I see these sounds described with the IPA characters /ɟ/ and /c/ all over the internet, but that doesn't seem possible to me. I've been talking to a Hungarian friend of mine, her language having these sounds, and she agrees that they sound quite different from the letters *Gy* and *Ty* (to which they would correspond) in Hungarian. I'm thinking now that perhaps /ɟʑ/ and /cɕ/ would be more accurate representations of these sounds in Albanian. I'm not sure how many around here speak Albanian or are familiar with it... but I'm interested in hearing other opinions on this, since I've never had similar problems with any language's sounds before.


----------



## statista

I am Albanian, and I can say that what you found is perfectly right. GJ is pronounced /ɟ/ and Q is pronounced /c/. they are very difficult sounds to pronounce for non-native albanian speaker. you can consider GJ as a mixture of /dʒ/ and /ʒ/ and Q as a mixture of /ʃ/ and /tʃ/


----------



## iobyo

As someone who has heard a lot of Albanian spoken, I agree that the Albanian GJ and Q sound quite different from the Macedonian and Hungarian palatal plosives (pronounced the same in the latter two).
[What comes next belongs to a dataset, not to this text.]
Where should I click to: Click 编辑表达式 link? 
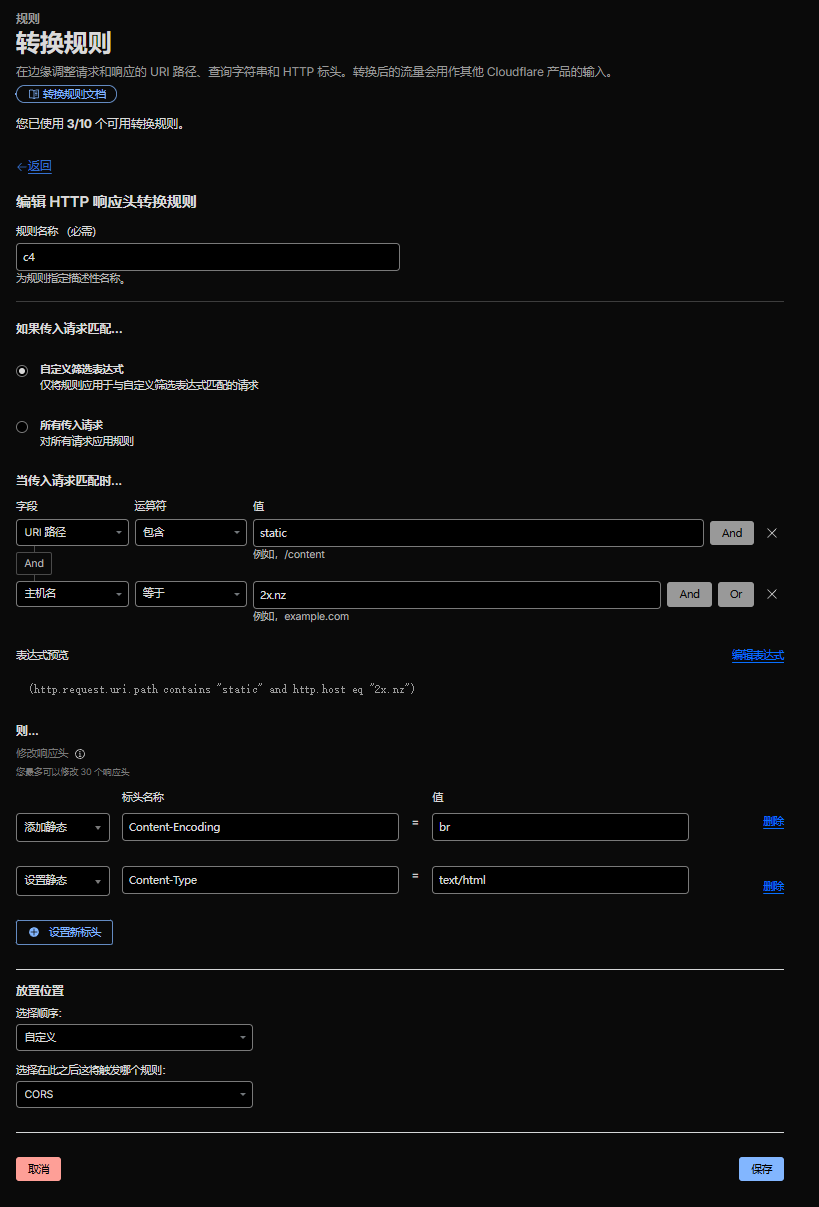[x=757, y=656]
To me they sound more like /ʥ/ and /ʨ/, respectively (i.e. as affricates).


----------



## lietus

That's what I think, too... but I wanted to sort of compromise, so instead of /dʑ/ and /tɕ/ I used /ɟʑ/ and /cɕ/, which to me makes more sense anyway.


----------



## iobyo

lietus, I read that the Albanian Gj and Q differ in pronunciation from dialect to dialect; some Gheg speakers pronounce Gj as /dʑ/, Q as /tɕ/, Dj as /ɟ/ and Tj as /c/. So I think it's safe to assume that while the primary values are /ɟ/ and /c/, they could be anywhere between /ɟ/-/ɟʑ/-/dʑ/ and /c/-/cɕ/-/tɕ/.


----------



## lietus

I've even asked Tosk speakers to pronounce gj and q for me, and it still sounds more like  /ɟʑ/ and /cɕ/ than  /ɟ/ and /c/. I have heard some random things about Gheg, but never found any really comprehensive information regarding its pronunciation. I always thought affricating gj and q was a Gheg thing, but then I started hearing Tosks pronounce it the same way and started to get confused. Eventually I started this thread


----------



## Linnets

Italian phonetician Luciano Canepari says Tosk _q_ is pronounced [kç] and _gj _[gʝ] (they could be written also [cç] and [ɟʝ]); they are both palatal affricates, the first unvoiced, the second voiced. In Gheg they are definitely stops: [c] and [ɟ], respectively.


----------